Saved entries
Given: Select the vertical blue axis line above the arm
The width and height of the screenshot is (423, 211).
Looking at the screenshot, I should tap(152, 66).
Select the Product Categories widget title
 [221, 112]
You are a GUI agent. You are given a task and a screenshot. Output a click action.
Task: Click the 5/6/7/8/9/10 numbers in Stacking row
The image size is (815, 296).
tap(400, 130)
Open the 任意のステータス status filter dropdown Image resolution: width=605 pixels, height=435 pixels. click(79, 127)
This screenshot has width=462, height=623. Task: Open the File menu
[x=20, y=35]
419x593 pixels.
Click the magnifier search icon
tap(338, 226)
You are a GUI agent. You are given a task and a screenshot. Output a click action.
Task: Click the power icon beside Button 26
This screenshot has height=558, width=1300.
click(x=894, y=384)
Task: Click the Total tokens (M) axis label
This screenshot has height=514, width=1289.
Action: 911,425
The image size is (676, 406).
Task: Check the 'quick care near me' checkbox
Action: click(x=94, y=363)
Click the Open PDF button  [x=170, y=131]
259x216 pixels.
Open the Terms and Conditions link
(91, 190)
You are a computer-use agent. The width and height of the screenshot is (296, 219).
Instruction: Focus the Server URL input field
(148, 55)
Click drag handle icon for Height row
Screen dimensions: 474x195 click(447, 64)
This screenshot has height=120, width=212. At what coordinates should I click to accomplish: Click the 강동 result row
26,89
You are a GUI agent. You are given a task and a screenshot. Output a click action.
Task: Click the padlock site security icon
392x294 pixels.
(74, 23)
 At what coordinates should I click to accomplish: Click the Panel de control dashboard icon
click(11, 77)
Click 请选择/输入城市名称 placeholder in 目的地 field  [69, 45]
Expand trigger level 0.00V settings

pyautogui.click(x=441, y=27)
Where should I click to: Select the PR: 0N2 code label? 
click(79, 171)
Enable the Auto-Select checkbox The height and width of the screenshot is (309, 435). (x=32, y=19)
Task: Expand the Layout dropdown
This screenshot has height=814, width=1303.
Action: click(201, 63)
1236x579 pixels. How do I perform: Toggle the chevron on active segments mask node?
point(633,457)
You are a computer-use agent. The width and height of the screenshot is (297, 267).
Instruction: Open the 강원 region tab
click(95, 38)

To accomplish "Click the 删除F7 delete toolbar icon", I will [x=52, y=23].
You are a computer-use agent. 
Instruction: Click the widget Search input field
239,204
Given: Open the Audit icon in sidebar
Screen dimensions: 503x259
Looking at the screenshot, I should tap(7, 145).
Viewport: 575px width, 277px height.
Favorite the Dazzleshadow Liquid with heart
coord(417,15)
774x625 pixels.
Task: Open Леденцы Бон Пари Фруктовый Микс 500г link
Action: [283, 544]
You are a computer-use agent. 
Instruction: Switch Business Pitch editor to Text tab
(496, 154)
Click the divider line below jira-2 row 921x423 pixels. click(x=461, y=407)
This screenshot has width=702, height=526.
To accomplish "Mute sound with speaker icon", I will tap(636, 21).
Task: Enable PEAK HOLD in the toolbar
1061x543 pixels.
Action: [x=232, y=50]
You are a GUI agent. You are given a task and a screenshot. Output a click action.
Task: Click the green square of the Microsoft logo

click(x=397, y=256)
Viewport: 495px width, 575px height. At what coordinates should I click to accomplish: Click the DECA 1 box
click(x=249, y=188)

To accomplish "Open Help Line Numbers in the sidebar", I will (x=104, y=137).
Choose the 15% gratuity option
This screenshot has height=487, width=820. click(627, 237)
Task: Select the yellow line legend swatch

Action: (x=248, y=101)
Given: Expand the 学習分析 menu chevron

Goal of the exercise> "sidebar" is the word to look for; copy every line of the data that has it.

Exercise answer>
Given: Open the Audit icon in sidebar
To accomplish "Open Help Line Numbers in the sidebar", I will (x=104, y=137).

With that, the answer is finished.